Osteochondral grafting (e.g., autograft, allograft, synthetic), chondrocyte transplantation (i.e., ACI or MACI ), and fresh bulk allografts all share a similar postoperative regimen. Patients are instructed not to bear weight for an average of 6 weeks to allow the osteotomy to heal. Patients without osteotomies also are instructed not to bear weight for 6 weeks. Protected ambulation in a boot walker is permitted until the patient feels comfortable, and then the patient is transferred to a shoe with an ankle brace. Physical therapy guidelines are similar to those for microfracture, with the addition of tendon mobilization around osteotomy sites. In a study of 12 patients with ACI for talar osteochondral defects, 6 patients were involved in competitive athletics, and all patients returned to full participation after treatment.37

CONCLUSIONS

Articular defects in the ankle consist primarily of lesions of the talus. The surgical treatment for talar OLT lesions has historically consisted of arthroscopy and microfracture, with anticipation of good results.

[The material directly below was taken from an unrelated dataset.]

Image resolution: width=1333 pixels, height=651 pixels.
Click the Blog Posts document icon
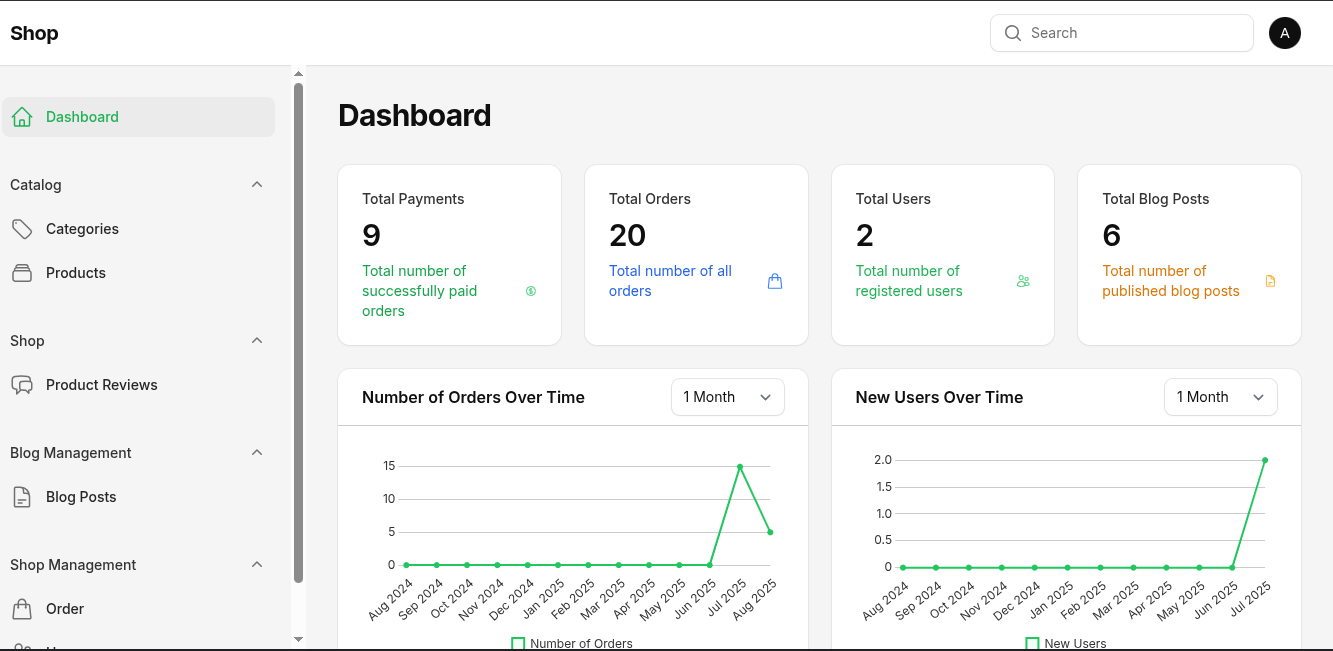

However, poorer outcomes have been associated with lesions that are larger than 1 cm2. For these larger lesions and for those that have failed primary management with microfracture, there is good evidence to support the successful treatment with the evolving techniques of osteochondral grafting, chondrocyte transplantation, and bulk fresh allograft transplantation. Synthetic grafts, although attractive in theory, have not shown great promise.

The future includes continued development of scaffolds for chondrocyte transplantation, better systems for cartilage graft preparation and transplantation, and perhaps a synthetic prosthetic replacement for focal cartilage defects.